Methods: Data were collected from 201 youth (ages 1.6-17.6) referred for clinical evaluation of ASD to empirically-derive (train and test) autism risk and symptom indices. After calibration, participants viewed an ~7-min stimulus battery that included 45 dynamic social stimuli from 8 distinct paradigms and 6 static receptive language arrays. Our published data from this sample indicated that autism risk and symptom indices had replicable validity for differentiating youth with ASD from a challenging comparison sample of referred individuals with other developmental conditions. Building on these data, we are collecting a separate validation sample of 30 youth (ages 2-14) referred for ASD evaluation viewed the same stimulus battery as the original cohort. Minor variations in the original procedures and equipment were intentionally implemented to ensure validity would be maintained during clinical implementation.

To develop a gaze-based language index, we evaluated a subset of our original cohort (n=114) that achieved a valid eye tracking and clinical language evaluation. The gaze-based language index was created by standardizing and averaging fixation time percent, fixation count, and average fixation duration to 16 receptive language targets. Analyses evaluated the relationships between the gaze-based language index and clinical language test scores.

Results: Initial results from the independent validation cohort indicated that the autism risk index differentiated ASD from non-ASD cases (AUC=.78). Gaze-based autism symptom indices showed significant correlations with ADOS-2 severity scores (r>.30). Using data from the original cohort, the gaze-based language measure had strong relationships with clinical language scores (Figure 1; r>.47) and good sensitivity to language impairment (Figure 2; AUC=.71; sensitivity=.82 at specificity=.71).
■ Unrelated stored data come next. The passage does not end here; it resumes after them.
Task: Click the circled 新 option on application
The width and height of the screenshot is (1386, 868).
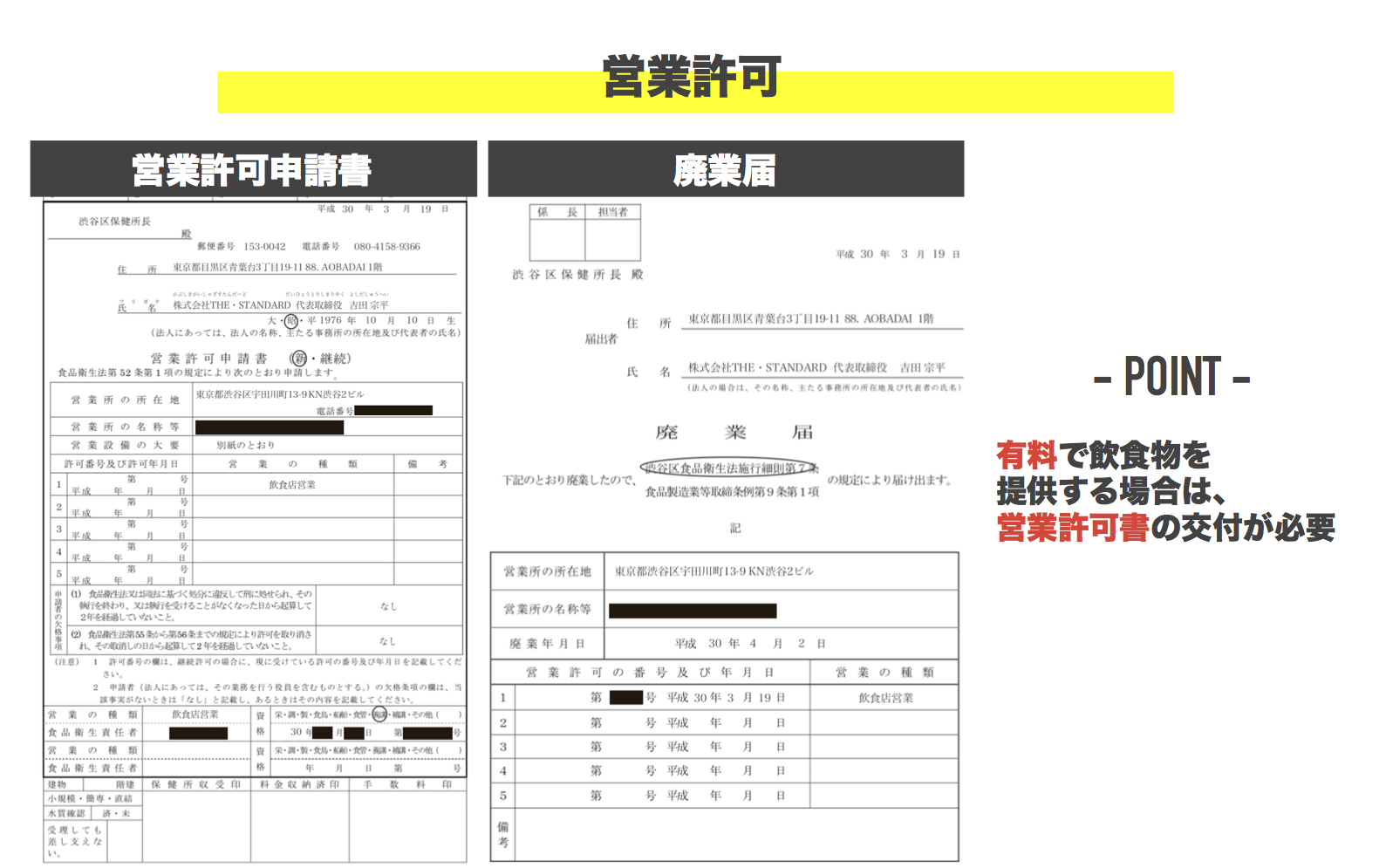Action: 298,359
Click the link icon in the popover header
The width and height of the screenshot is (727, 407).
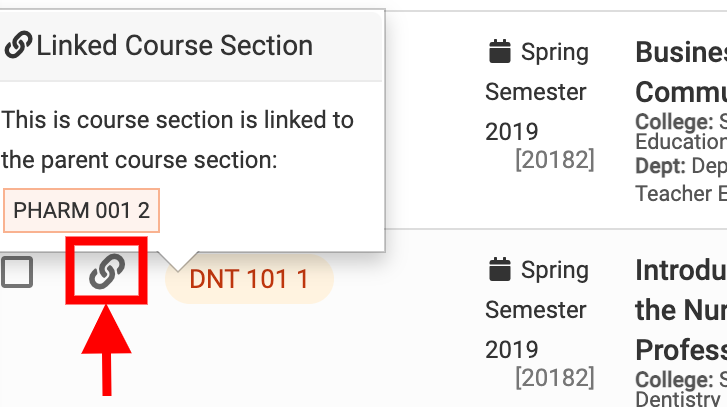pyautogui.click(x=18, y=45)
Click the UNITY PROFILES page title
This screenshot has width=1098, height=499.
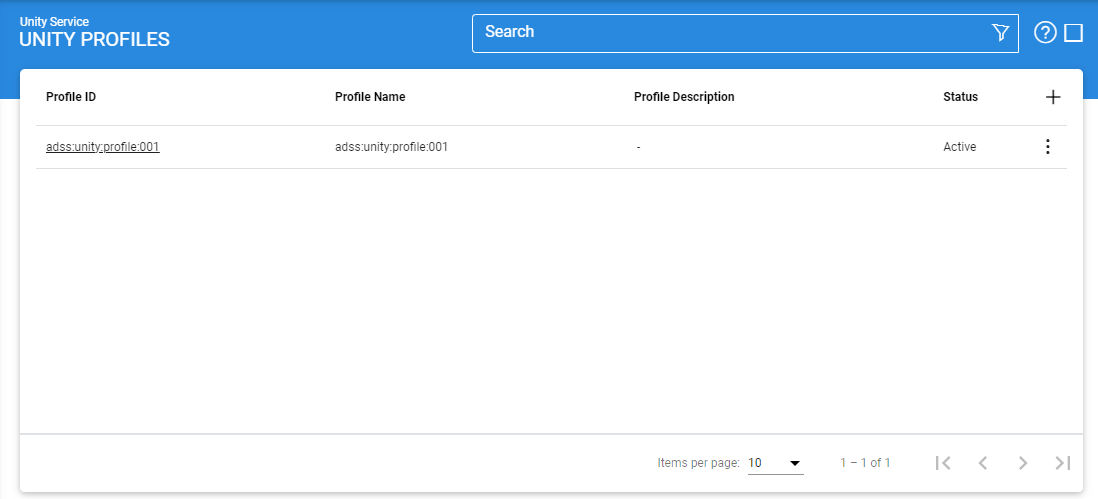point(94,40)
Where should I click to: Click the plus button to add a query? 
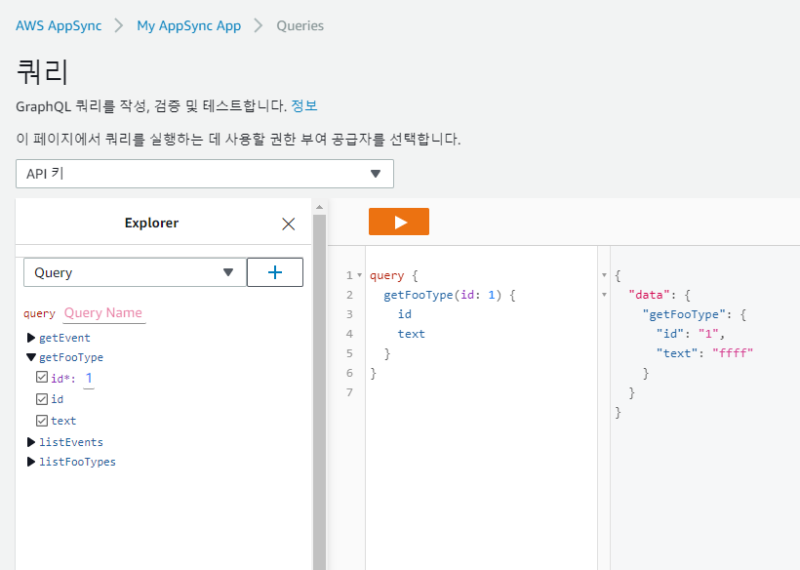pos(275,272)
Conclusions: Brief, scalable, objective, eye-tracking measures aggregated across social and receptive language stimuli show strong potential to inform clinical assessment of autism and language level. Future research is needed to validate the gaze-based language measure, potentially adding stimuli to improve measurement across the full range of language levels. Additional studies of the autism risk and symptom indices are needed within clinical trials to evaluate sensitivity to change and in community or population samples to evaluate screening potential. Machine learning approaches may increase the validity of these promising gaze-based autism risk and language measures.